Should Judges Surf the Web?

Judge Richard Posner would do it, and as this story from the Associated Press illustrates, Supreme Court Judges do it too:

Justice Sonia Sotomayor was only following the lead of her chief during Tuesday’s arguments over crisis pregnancy centers when she said she visited the website of one of the centers involved in the Supreme Court case.

When Chief Justice John Roberts did something similar seven years ago, no one uttered a peep. But after Sotomayor’s comment, Justice Anthony Kennedy piped up.

“Well, in this case I didn’t go beyond the record to look on the internet because I don’t think we should do that,” Kennedy said.

Going beyond the record, in legal terms, refers to material that is not part of the court record and so untested by the adversarial process.

But sticking to the record in Supreme Court cases can sometimes be more of a notion than a hard-and-fast rule.

In a case on campaign contribution limits in 2011, Roberts said he consulted the website of one of the parties to the case that morning and asked a question about what he saw.

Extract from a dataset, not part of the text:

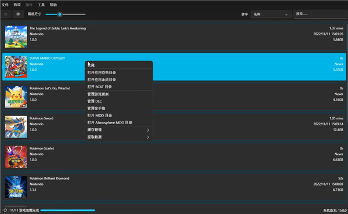This screenshot has width=348, height=214.
Task: Select the Pokémon Brilliant Diamond cover icon
Action: [16, 187]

During arguments in 2016 over a Texas law that restricted abortion clinics, Justice Samuel Alito made use of an article from the Huffington Post. Justice Stephen Breyer will sometimes begin a question by saying he had his clerks look something up.

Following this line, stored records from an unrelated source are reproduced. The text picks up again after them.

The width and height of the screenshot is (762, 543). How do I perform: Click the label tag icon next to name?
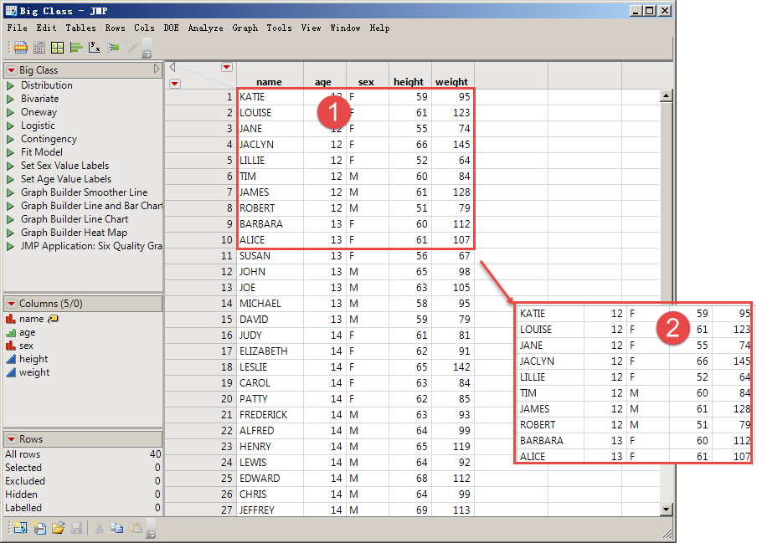[x=53, y=319]

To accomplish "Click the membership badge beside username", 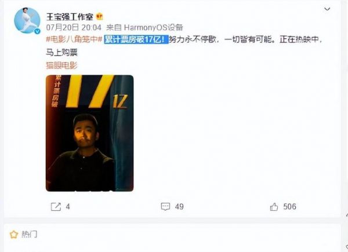I will tap(99, 16).
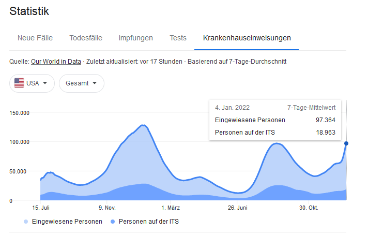Go to the Tests tab
This screenshot has width=368, height=234.
(x=178, y=38)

And even Supreme Court opinions sometimes go outside the record. In a 2012 opinion in an immigration dispute between Arizona and the Obama administration, Justice Antonin Scalia wrote about comments President Barack Obama made at a news conference discussing the just-unveiled plan to protect young immigrants from deportation.

In 2007, Kennedy himself cited anecdotal evidence in a supporting brief from 181 women who said they were injured by abortion in his opinion for the court upholding a federal ban on a procedure called partial-birth abortion by its opponents. “While we find no reliable data to measure the phenomenon, it seems unexceptionable to conclude some women come to regret their choice to abort the infant life they once created and sustained. Severe depression and loss of esteem can follow,” Kennedy wrote, referencing the women’s brief.

In her dissent, Justice Ruth Bader Ginsburg criticized Kennedy for reaching a result that was not supported by the extensive record developed in the lower courts. She said the court was invoking “an antiabortion shibboleth for which it concededly has no reliable evidence: Women who have abortions come to regret their choices, and consequently suffer from “(s)evere depression and loss of esteem.” 


So should you surf the web, too? Maybe…but there are reasons to be cautious. Judges can conduct legal research online for cases not cited by the parties, but using the internet to find facts concerning the parties or subject matter poses ethical problems, according to an ABA ethics opinion.

Finding “adjudicative facts” about a case online is generally banned by the ABA Model Code of Judicial Conduct, according to ABA Formal Opinion 478. An exception allows judges to go online for facts that are subject to judicial notice because they are generally known and not subject to reasonable dispute.

Adjudicative facts concern the immediate parties, including who did what, where, when, how, and with what motive or intent, the ethics opinion explains.

Judges’ decisions must be based on evidence presented on the record or in open court, and that is available to all the parties, the ethics opinion says. In an adversarial system, judges should not combine the role of advocate, witness and judge.

The opinion cites Model Rule 2.9(C) of the Model Code, which states: “A judge shall not investigate facts in a matter independently, and shall consider only the evidence presented and any facts that may properly be judicially noticed.” Comment 6 to the rule says the ban on investigating facts “extends to information available in all mediums, including electronic.”

The opinion presents guidelines for independent factual research by judges.

• Is additional information needed to decide a case? If so, that type of information must be provided by the parties or the lawyers, or must be subject to judicial notice.

• Is the purpose of a judge’s inquiry to corroborate facts, discredit facts, or fill a factual gap in the record? If the facts are adjudicative, it is improper for the judge to do the research.

• Is the judge looking for general or educational information needed for a better understanding of a subject unrelated to a pending or impending case? If so, the inquiry is appropriate.

• Is the judge seeking background information about a party or about the subject matter of a pending or impending case? If the information is of factual consequence in determining a case, it must be subject to the adversary process.